Largest part of human linguistic communication occurs as speech and written language being a recent invention plays a less central role. But processing written language is easier than processing speech. To build a program that understands spoken language, we need all the facilities of written language understanding as well as enough additional knowledge to handle noise and ambiguities of the audio signal.


Thus it is useful to divide the entire language processing problem into two tasks:


  • Processing written text, using lexical, syntactic and semantic knowledge of the language as well as the required real world information.

  • Processing spoken language, using all the information needed above plus the additional knowledge about phonology, as well as enough added informal ion to handle the further ambiguities that arise in speech.






Components of NLP


There are two components of NLP as given −


Natural Language Understanding (NLU)


Understanding involves the following tasks :


  • Mapping the given input in natural language into useful representations: We think of language as a pair (source language, target representation), together with a mapping between elements of each to the other. Thus understanding a piece of language involves mapping it into some representation appropriate to a particular situation.

  • Analyzing different aspects of the language.


Natural Language Generation (NLG)


It is the process of producing meaningful phrases and sentences in the form of natural language from some internal representation. It involves :


  • Text planning − It includes retrieving the relevant content from the knowledge base.

  • Sentence planning − It includes choosing required words, forming meaningful phrases, setting tone of the sentence.

  • Text Realization − It is mapping sentence plan into sentence structure.



Steps in NLP


The steps in Natural Language Processing are as follows:


  1. Morphological Analysis: Individual worlds are scrutinized into their components and non-word tokens, like punctuation are alienated from the words.

  2. Syntactic Analysis: Linear sequences of words are transformed into structures that illustrate how the words associate to each other. Some word sequences may be discarded if they disobey the language's rules for how words may be united. The sentence such as “The school goes to boy” is rejected by English syntactic analyzer.

  3. Semantic Analysis: The structures generated by the syntactic analyzer are allocated meanings. It draws the exact meaning or the dictionary meaning from the text. The text is checked for meaningfulness. It is done by mapping syntactic structures and objects in the task domain. The semantic analyzer disregards sentences such as “hot ice-cream”. Example: “Colourless green ideas sleep furiously” is semantically anomalous.

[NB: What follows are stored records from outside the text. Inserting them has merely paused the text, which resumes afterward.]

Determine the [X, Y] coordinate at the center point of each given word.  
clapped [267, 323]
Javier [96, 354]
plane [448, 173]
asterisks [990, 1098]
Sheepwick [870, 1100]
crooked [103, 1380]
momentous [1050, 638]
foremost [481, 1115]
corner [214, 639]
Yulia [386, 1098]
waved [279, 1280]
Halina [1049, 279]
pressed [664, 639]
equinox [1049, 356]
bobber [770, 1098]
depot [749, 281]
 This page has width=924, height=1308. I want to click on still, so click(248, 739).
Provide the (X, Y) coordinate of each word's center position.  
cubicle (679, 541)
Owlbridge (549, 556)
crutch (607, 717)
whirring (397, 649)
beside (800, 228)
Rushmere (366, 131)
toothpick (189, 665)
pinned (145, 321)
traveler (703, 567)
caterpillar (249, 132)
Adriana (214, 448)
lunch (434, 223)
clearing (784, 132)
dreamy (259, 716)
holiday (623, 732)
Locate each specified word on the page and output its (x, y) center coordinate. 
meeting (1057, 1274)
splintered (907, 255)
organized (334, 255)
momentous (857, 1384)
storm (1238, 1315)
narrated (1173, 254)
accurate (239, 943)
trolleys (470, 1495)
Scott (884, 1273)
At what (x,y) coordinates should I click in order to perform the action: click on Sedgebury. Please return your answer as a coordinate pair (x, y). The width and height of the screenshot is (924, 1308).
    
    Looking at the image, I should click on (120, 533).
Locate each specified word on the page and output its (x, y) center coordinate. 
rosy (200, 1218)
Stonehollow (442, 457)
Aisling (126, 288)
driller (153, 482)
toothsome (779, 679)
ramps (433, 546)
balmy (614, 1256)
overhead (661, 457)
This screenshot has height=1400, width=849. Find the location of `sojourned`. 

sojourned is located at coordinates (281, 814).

  4. Discourse Integration: The meaning of an individual sentences may rely on the sentences that precede it and may affect the meanings of the sentence (may rely on the sentences that come first) that follow it. The sentence “John wanted it” depends on the prior discourse context while the word “John” may influence the meaning of later sentences like “He always had”.

  5. Pragmatic Analysis: The structure displaying what was said is reinterpreted to verify that what was in fact meant. It involves deriving those aspects of language which require real world knowledge. For example, the sentence “Do you know what time it is?” should be interpreted as a request to be told the time.





The boundaries between these 5 phases are often very fuzzy. They may be performed in a sequence or they are performed all in once. If they are performed in sequence, one may need to appeal for assistance to another.


To make overall language understanding problem traceable, it will help if we distinguish between the following two ways of decomposing a program:

  • The process and the knowledge required to perform the task

  • The global control structure that is imposed on those processes.





References


[1] AI - Natural Language Processing. Tutorialspoint. (n.d.). https://www.tutorialspoint.com/artificial_intelligence/artificial_intelligence_natural_language_processing.htm.


[2] Rich, E., & Knight, K. (1991). Artificial Intelligence. McGraw-Hill, Inc.